Merry Stewart has spent most of her adult life running her family's holdings and dealing with her drunken father and brothers. She's dreamed of escaping via marriage, but her betrothed has been off fighting the Crusades. And despite returning from the battlefield, he has yet to send for her. So when her family tells her she's been sent for, she's far from reluctant to leave. Until she discovers her betrothed completely inebriated--and it seems she's leaving one drunk-filled home for another.
Alexander d'Aumesbery is determined to prove to his wife that he is nothing like her family. That his inebriation upon her arrival was to dull the pain of a tooth extraction. But events, and a mysterious someone else, conspire against him. Making Merry convinced she has married a drunk and Alexander frustrated.There's nothing wrong with the characters in this novel. They're all well done. And Sands's humor is back. Take the scene where Merry first meets Alexander (who is drunk as a skunk on whiskey).
"Damn me. You're pretty. You don't look like a shrew."

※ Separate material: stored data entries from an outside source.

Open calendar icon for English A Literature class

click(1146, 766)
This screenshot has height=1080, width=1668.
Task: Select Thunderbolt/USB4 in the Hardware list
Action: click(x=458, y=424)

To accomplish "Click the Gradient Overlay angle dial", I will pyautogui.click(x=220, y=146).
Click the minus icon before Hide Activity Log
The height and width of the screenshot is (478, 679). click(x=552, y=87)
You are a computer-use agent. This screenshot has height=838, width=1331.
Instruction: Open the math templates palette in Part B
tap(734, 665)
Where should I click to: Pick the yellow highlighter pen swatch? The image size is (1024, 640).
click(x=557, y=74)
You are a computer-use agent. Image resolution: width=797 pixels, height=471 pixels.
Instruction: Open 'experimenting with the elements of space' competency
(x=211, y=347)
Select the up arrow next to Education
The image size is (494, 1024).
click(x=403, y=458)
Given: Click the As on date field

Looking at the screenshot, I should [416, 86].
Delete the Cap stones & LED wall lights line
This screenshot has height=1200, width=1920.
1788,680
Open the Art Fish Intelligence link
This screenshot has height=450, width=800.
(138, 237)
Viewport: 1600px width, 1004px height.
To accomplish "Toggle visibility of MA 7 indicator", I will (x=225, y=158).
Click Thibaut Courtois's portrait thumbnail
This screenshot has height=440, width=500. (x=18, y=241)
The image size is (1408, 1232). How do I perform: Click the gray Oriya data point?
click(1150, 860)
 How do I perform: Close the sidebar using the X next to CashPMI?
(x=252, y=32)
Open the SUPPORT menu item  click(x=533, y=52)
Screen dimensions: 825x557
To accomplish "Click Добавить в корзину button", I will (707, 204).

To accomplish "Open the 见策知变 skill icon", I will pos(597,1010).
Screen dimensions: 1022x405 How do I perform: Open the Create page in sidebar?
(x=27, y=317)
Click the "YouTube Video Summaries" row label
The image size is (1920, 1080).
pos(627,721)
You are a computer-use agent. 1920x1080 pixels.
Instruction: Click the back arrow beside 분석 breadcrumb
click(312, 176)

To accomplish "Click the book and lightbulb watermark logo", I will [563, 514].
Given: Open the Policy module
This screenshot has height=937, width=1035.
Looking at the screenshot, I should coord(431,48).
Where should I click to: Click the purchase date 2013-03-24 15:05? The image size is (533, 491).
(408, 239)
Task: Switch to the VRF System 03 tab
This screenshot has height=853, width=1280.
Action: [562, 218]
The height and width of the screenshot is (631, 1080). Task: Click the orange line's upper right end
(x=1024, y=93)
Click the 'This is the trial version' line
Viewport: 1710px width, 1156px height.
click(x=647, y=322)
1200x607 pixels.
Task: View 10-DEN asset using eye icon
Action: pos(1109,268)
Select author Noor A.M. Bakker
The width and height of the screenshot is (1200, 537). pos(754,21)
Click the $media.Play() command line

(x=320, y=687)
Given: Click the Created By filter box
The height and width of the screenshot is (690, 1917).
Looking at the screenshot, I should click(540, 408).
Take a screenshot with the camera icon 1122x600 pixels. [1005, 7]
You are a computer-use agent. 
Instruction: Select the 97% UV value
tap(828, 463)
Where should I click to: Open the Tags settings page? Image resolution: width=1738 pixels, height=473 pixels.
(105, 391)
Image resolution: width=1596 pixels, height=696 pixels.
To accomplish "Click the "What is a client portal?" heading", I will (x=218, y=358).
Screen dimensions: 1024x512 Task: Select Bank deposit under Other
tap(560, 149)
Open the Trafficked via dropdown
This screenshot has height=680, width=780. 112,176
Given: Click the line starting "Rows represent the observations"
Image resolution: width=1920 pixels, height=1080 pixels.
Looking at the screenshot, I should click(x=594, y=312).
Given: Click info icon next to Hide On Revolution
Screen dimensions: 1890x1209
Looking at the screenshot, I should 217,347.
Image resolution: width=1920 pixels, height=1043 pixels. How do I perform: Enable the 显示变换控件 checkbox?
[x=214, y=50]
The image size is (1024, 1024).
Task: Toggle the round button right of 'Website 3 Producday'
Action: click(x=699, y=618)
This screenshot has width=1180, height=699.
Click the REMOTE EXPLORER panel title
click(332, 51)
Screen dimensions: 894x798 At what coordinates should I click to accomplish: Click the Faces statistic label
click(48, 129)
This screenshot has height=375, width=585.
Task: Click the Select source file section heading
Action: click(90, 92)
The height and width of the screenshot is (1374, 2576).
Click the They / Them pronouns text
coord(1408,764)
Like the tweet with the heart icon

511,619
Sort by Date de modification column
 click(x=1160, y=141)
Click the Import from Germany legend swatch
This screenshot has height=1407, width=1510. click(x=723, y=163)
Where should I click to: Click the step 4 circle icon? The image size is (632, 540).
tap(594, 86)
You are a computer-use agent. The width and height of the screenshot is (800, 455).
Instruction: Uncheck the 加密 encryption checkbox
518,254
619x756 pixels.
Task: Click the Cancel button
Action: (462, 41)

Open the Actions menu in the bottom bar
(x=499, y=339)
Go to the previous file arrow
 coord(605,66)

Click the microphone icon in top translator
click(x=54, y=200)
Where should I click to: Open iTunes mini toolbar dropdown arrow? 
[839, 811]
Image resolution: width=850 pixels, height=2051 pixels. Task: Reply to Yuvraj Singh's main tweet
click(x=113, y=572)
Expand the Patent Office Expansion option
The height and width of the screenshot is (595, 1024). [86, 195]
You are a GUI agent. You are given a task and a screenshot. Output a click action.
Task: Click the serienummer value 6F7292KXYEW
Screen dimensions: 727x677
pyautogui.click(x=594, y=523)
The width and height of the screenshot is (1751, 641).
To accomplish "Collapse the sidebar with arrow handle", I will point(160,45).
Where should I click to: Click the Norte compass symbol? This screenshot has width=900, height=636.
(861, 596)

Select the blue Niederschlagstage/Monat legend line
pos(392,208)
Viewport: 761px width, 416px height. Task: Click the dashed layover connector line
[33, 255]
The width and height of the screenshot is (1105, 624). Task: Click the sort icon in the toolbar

But the plot of this book is just so horribly predictable. I felt a sense of deja vu on nearly every page. It was THAT formulaic.
- The arranged betrothal and reluctance on the part of the groom to marry
- The cut leg to fake a bedding on the wedding night
- The journey to Alexander's sister fraught with multiple assassination attempts
None of which seemed terribly original to me.
Only Sands's very funny writing saved this from being a D or F. It's enjoyable for the smiles, but don't expect to be wowed by the plot or moved by the characters.